Anaemia as a consequence of malaria is one of the main causes for hospitalization among children in Malawi. As many die in hospital, many children also die at home, several months after hospitalization.
“Even if there are permanent follow-up procedures after malaria at the hospitals, there are none after discharge,” says Professor Bjarne Robberstad at Centre for International Health at the University of Bergen.
Robberstad is leading a five-year project, which is testing different follow-up methods for children under the age of five. Each follow-up method lasts for three months after hospitalization against malaria. The purpose is to find the best way to implement the most cost effective preventive action.

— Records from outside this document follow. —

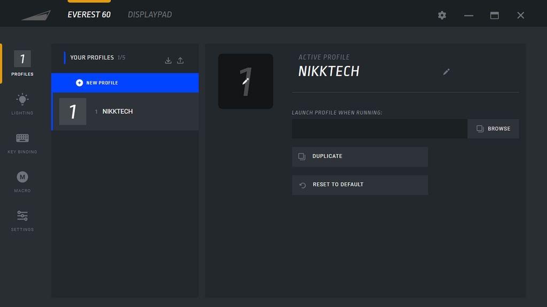Select the NIKKTECH profile in the list
This screenshot has height=307, width=547.
pyautogui.click(x=125, y=112)
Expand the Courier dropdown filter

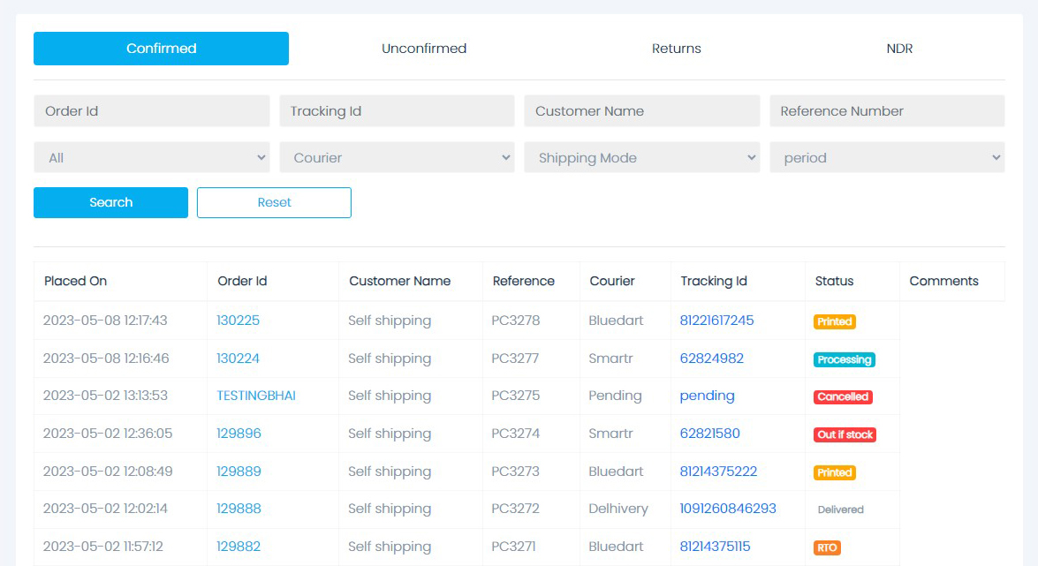tap(397, 158)
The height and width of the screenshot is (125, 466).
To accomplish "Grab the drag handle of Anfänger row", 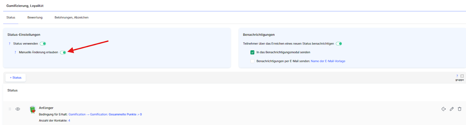I will (10, 109).
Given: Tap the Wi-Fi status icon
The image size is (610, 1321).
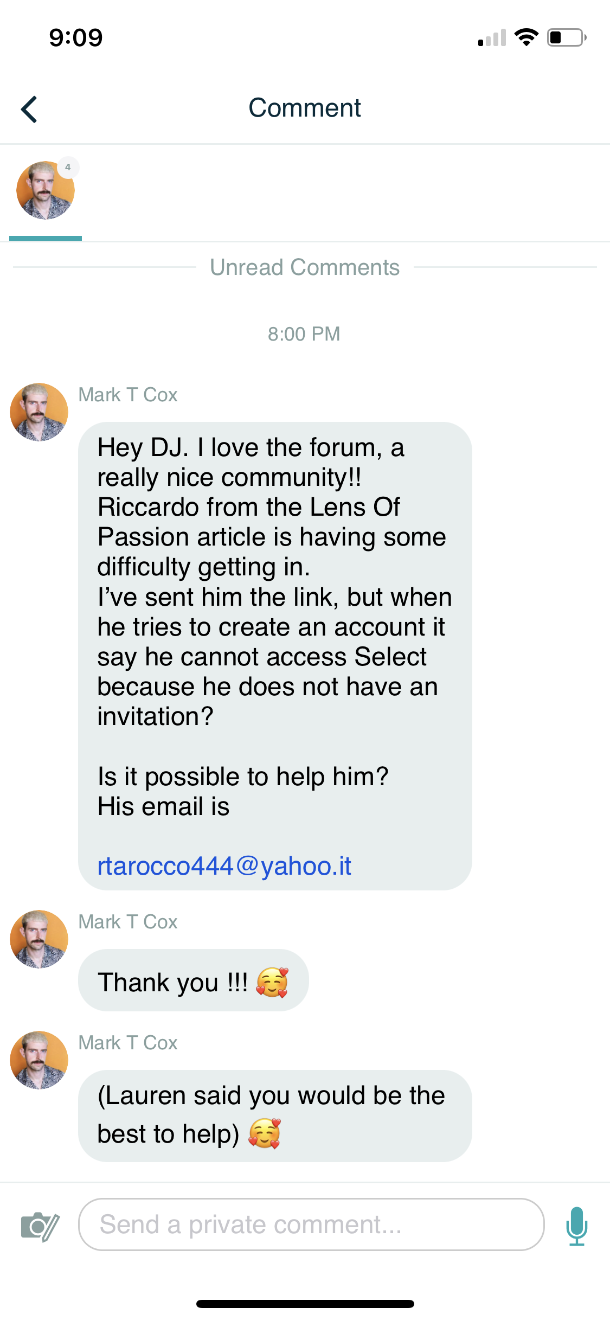Looking at the screenshot, I should pos(526,37).
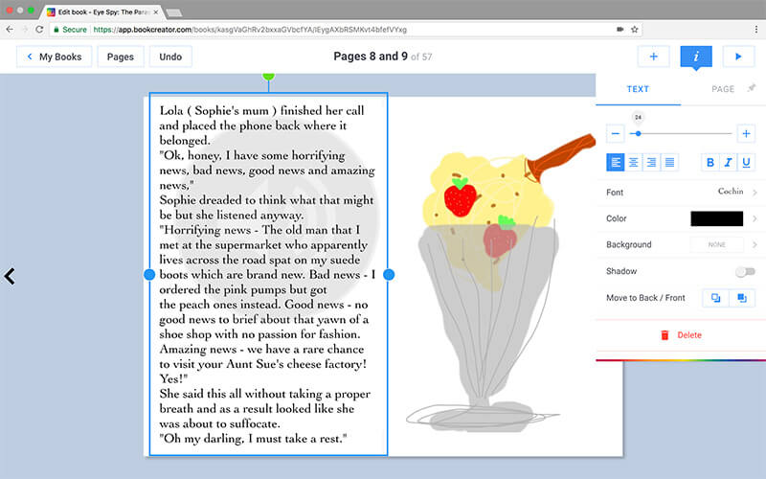Center-align the text
The width and height of the screenshot is (766, 479).
(x=634, y=162)
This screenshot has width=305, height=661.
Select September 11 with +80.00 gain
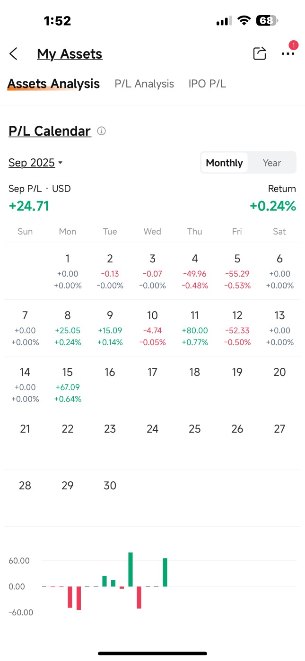[x=195, y=328]
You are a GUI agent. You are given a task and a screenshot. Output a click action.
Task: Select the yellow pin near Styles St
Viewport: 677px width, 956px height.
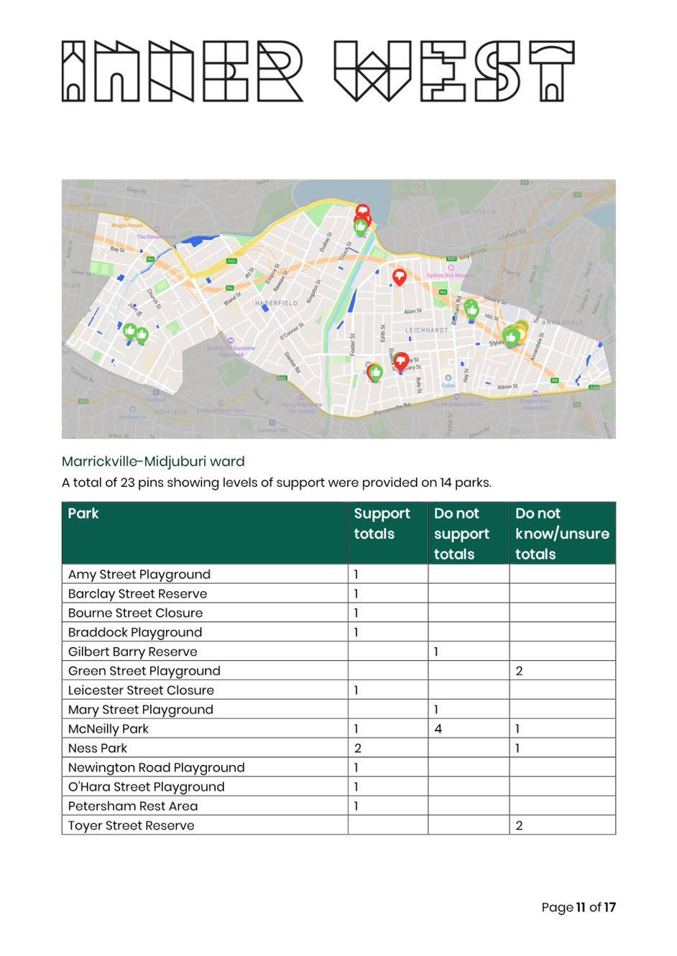[521, 330]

The children in the project have been so seriously attacked by malaria and anaemia that blood transfusions have been necessary. They have been treated with prophylactic medicine and sent home without any follow-up.
“These children are very weak and have a reduced immune system, which takes months to rebuild. That is reason why they need follow-up after hospitalization,” Robberstad explains.

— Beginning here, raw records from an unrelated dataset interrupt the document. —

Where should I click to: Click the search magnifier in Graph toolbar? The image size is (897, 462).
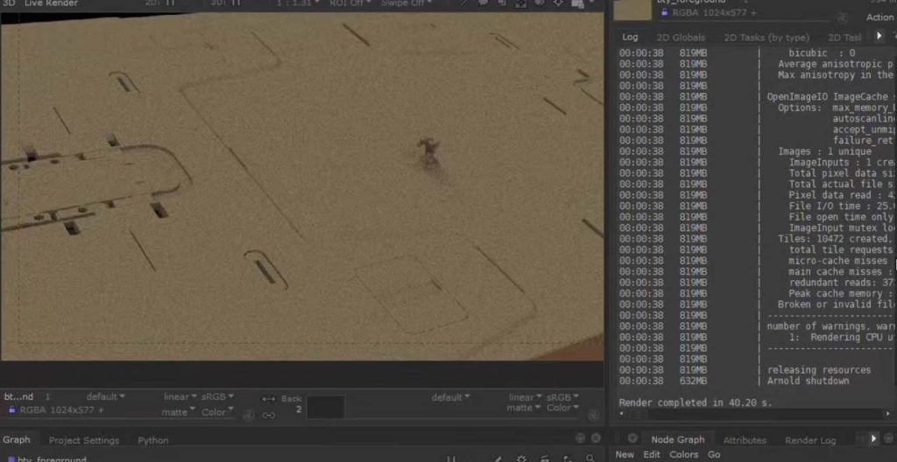(590, 459)
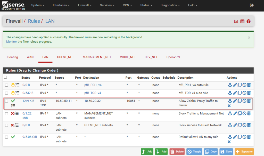Check the Zabbix Proxy rule checkbox
The width and height of the screenshot is (264, 156).
tap(7, 101)
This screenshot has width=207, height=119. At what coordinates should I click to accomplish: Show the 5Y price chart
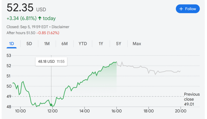click(x=118, y=44)
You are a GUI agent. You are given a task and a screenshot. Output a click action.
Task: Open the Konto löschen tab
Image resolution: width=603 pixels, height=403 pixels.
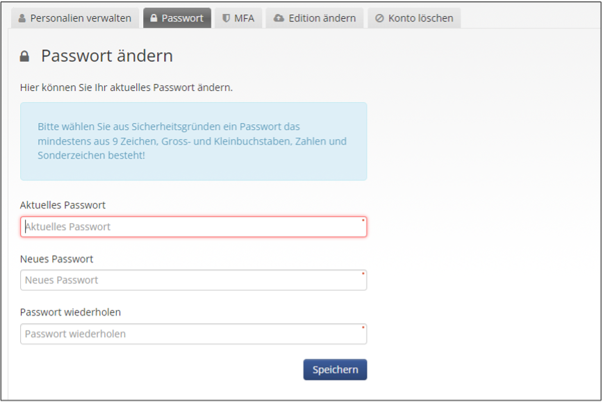(x=414, y=18)
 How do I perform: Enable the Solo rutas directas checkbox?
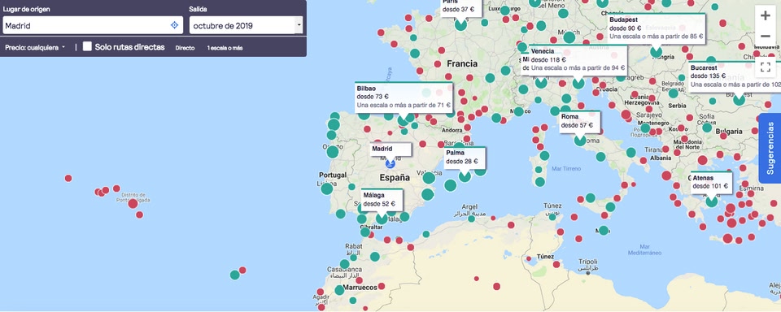click(x=87, y=46)
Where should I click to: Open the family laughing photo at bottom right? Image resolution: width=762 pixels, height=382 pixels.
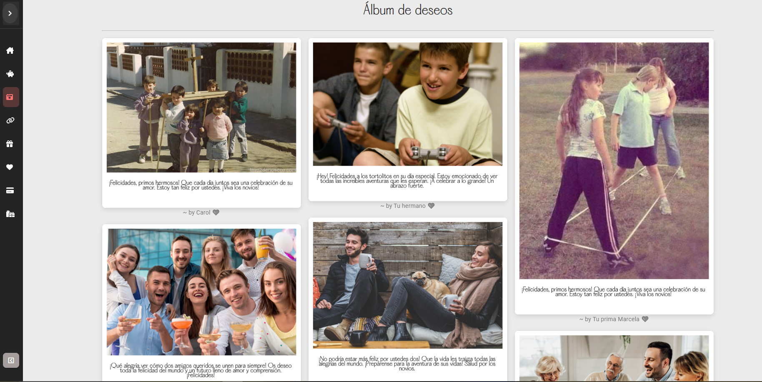[x=614, y=358]
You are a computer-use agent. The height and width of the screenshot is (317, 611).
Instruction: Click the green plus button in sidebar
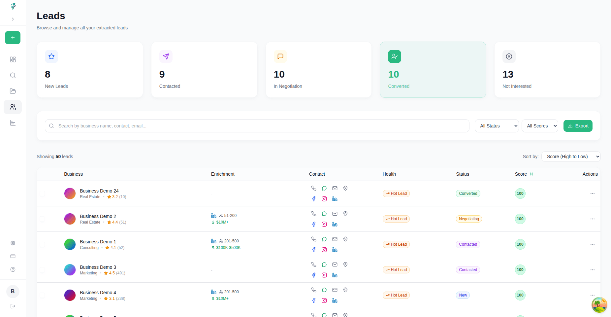pos(13,38)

May change national health priorities
As many as 300 children are recruited to the study that takes place in the Zomba District Hospital area. The recruitment will be completed in May. All children have access to malaria medicine, but are split up into five groups with different follow-up procedures.
“If one of the follow-up actions becomes a success, it may lead to a new policy and a change in the health services in Malawi, one of the poorest countries in the world,” Robberstad points out.
The five treatment alternatives that are compared are:
- Community-based: Mother given all PMC drugs at discharge without an SMS reminder.
- Community-based: Mother given all PMC drugs at discharge with an SMS reminder.
- Community-based: Mother given all PMC drugs at discharge with HSA reminder.
- Facility-based: Mother asked to return to outpatient departments (OPD) for each monthly PMC without an SMS reminder.
- Facility-based: Mother asked to return to outpatient departments (OPD) for each monthly PMC with an SMS reminder.
Limited health budget
According to Robberstad, as much as 60 per cent of the health budget in Malawi is financed by development aid from abroad. Some projects are supported by 90 per cent from other countries aid budget.
“The health budget in Malawi is limited, which means that the health politicians and donators have to make hard priorities. We can assist with health priorities,” says Bjarne Robberstad.
In addition to the project in Malawi, Robberstad has also started a clinical trial in Kenya and Uganda for measuring effects and safety using the malaria medicine (Cheomoproxylaxis). As many as 950 children participate in these studies. A total of 1150 patients are expected to participate within June 2018.